> [EXERCISE DETAILS]: Rewrite the data below, substituting "Goal" for every occurrence of "Instruction" and leaving everything else the same.

** start of GIVEN RECORDS **

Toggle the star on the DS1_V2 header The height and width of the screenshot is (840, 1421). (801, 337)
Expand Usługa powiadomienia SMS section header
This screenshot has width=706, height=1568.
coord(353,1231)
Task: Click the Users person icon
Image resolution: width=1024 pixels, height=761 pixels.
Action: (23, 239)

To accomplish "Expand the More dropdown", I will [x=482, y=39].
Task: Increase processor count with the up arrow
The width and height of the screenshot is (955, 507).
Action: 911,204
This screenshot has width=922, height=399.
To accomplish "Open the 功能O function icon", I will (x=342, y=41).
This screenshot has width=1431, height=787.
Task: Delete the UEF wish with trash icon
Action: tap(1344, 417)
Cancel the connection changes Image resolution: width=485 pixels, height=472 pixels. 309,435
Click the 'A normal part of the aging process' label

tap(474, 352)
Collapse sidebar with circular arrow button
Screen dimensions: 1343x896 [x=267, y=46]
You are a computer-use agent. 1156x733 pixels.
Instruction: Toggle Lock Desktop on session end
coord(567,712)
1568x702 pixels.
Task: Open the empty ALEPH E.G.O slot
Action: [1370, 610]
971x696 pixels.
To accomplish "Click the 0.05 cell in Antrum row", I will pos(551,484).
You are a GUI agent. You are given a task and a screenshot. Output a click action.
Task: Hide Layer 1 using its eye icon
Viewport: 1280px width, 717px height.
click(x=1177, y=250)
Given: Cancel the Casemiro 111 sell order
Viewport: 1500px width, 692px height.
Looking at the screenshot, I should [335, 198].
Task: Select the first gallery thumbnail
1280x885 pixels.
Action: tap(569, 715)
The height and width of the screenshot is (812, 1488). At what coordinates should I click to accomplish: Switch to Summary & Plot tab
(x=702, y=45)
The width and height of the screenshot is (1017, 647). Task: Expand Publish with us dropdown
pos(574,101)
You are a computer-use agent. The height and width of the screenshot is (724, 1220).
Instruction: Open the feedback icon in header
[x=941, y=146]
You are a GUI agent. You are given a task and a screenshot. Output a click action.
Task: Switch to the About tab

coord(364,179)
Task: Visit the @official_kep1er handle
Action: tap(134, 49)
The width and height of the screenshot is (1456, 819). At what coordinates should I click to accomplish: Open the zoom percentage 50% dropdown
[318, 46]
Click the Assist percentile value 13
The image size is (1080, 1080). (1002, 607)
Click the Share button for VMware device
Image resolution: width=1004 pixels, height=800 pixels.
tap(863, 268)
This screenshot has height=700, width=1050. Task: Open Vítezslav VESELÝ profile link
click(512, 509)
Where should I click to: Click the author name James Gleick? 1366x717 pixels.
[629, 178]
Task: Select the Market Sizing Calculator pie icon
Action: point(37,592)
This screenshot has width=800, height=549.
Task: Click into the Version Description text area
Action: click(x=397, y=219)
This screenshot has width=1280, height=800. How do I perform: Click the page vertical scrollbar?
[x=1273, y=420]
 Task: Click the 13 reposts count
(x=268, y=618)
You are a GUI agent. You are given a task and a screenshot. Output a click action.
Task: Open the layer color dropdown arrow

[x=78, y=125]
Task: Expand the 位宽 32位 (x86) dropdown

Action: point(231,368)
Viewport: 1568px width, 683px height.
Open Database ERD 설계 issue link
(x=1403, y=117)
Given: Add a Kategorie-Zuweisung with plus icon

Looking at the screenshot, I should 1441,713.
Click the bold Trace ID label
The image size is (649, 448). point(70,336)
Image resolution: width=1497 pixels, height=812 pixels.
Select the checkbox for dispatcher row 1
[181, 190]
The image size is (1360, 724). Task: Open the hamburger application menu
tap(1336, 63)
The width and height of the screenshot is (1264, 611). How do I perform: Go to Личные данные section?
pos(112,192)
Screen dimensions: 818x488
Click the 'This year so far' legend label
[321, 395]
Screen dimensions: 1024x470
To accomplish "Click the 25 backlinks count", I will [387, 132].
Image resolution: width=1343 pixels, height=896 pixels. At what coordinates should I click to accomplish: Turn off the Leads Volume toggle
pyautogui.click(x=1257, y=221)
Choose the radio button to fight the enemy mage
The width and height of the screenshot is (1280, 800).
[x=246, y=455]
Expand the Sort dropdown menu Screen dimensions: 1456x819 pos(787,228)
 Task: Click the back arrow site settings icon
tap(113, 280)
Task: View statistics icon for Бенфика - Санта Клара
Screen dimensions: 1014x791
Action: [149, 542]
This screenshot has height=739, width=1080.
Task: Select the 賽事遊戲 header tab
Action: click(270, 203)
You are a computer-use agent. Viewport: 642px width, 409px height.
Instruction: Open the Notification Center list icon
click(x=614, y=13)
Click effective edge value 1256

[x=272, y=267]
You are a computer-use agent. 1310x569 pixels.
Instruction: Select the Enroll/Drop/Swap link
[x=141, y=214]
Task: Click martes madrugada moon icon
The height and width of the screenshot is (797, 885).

** end of GIVEN RECORDS **

> [EXERCISE SOLUTION]:
Toggle the star on the DS1_V2 header The height and width of the screenshot is (840, 1421). (801, 337)
Expand Usługa powiadomienia SMS section header
This screenshot has width=706, height=1568.
coord(353,1231)
Task: Click the Users person icon
Image resolution: width=1024 pixels, height=761 pixels.
Action: (23, 239)

To accomplish "Expand the More dropdown", I will [x=482, y=39].
Task: Increase processor count with the up arrow
The width and height of the screenshot is (955, 507).
Action: 911,204
This screenshot has width=922, height=399.
To accomplish "Open the 功能O function icon", I will (x=342, y=41).
This screenshot has width=1431, height=787.
Task: Delete the UEF wish with trash icon
Action: tap(1344, 417)
Cancel the connection changes Image resolution: width=485 pixels, height=472 pixels. 309,435
Click the 'A normal part of the aging process' label

tap(474, 352)
Collapse sidebar with circular arrow button
Screen dimensions: 1343x896 [x=267, y=46]
You are a computer-use agent. 1156x733 pixels.
Goal: Toggle Lock Desktop on session end
coord(567,712)
1568x702 pixels.
Task: Open the empty ALEPH E.G.O slot
Action: [1370, 610]
971x696 pixels.
To accomplish "Click the 0.05 cell in Antrum row", I will pos(551,484).
You are a GUI agent. You are given a task and a screenshot. Output a click action.
Task: Hide Layer 1 using its eye icon
Viewport: 1280px width, 717px height.
click(x=1177, y=250)
Given: Cancel the Casemiro 111 sell order
Viewport: 1500px width, 692px height.
Looking at the screenshot, I should [335, 198].
Task: Select the first gallery thumbnail
1280x885 pixels.
Action: tap(569, 715)
The height and width of the screenshot is (812, 1488). At what coordinates should I click to accomplish: Switch to Summary & Plot tab
(x=702, y=45)
The width and height of the screenshot is (1017, 647). Task: Expand Publish with us dropdown
pos(574,101)
You are a computer-use agent. The height and width of the screenshot is (724, 1220).
Goal: Open the feedback icon in header
[x=941, y=146]
You are a GUI agent. You are given a task and a screenshot. Output a click action.
Task: Switch to the About tab

coord(364,179)
Task: Visit the @official_kep1er handle
Action: tap(134, 49)
The width and height of the screenshot is (1456, 819). At what coordinates should I click to accomplish: Open the zoom percentage 50% dropdown
[318, 46]
Click the Assist percentile value 13
The image size is (1080, 1080). (1002, 607)
Click the Share button for VMware device
Image resolution: width=1004 pixels, height=800 pixels.
tap(863, 268)
This screenshot has height=700, width=1050. Task: Open Vítezslav VESELÝ profile link
click(512, 509)
Where should I click to: Click the author name James Gleick? 1366x717 pixels.
[629, 178]
Task: Select the Market Sizing Calculator pie icon
Action: point(37,592)
This screenshot has width=800, height=549.
Task: Click into the Version Description text area
Action: click(x=397, y=219)
This screenshot has width=1280, height=800. How do I perform: Click the page vertical scrollbar?
[x=1273, y=420]
 Task: Click the 13 reposts count
(x=268, y=618)
You are a GUI agent. You are given a task and a screenshot. Output a click action.
Task: Open the layer color dropdown arrow

[x=78, y=125]
Task: Expand the 位宽 32位 (x86) dropdown

Action: point(231,368)
Viewport: 1568px width, 683px height.
Open Database ERD 설계 issue link
(x=1403, y=117)
Given: Add a Kategorie-Zuweisung with plus icon

Looking at the screenshot, I should 1441,713.
Click the bold Trace ID label
The image size is (649, 448). point(70,336)
Image resolution: width=1497 pixels, height=812 pixels.
Select the checkbox for dispatcher row 1
[181, 190]
The image size is (1360, 724). Task: Open the hamburger application menu
tap(1336, 63)
The width and height of the screenshot is (1264, 611). How do I perform: Go to Личные данные section?
pos(112,192)
Screen dimensions: 818x488
Click the 'This year so far' legend label
[321, 395]
Screen dimensions: 1024x470
To accomplish "Click the 25 backlinks count", I will [387, 132].
Image resolution: width=1343 pixels, height=896 pixels. At what coordinates should I click to accomplish: Turn off the Leads Volume toggle
pyautogui.click(x=1257, y=221)
Choose the radio button to fight the enemy mage
The width and height of the screenshot is (1280, 800).
[x=246, y=455]
Expand the Sort dropdown menu Screen dimensions: 1456x819 pos(787,228)
 Task: Click the back arrow site settings icon
tap(113, 280)
Task: View statistics icon for Бенфика - Санта Клара
Screen dimensions: 1014x791
Action: [149, 542]
This screenshot has height=739, width=1080.
Task: Select the 賽事遊戲 header tab
Action: click(270, 203)
You are a computer-use agent. Viewport: 642px width, 409px height.
Goal: Open the Notification Center list icon
click(x=614, y=13)
Click effective edge value 1256

[x=272, y=267]
You are a computer-use agent. 1310x569 pixels.
Goal: Select the Enroll/Drop/Swap link
[x=141, y=214]
Task: Click martes madrugada moon icon
The height and width of the screenshot is (797, 885).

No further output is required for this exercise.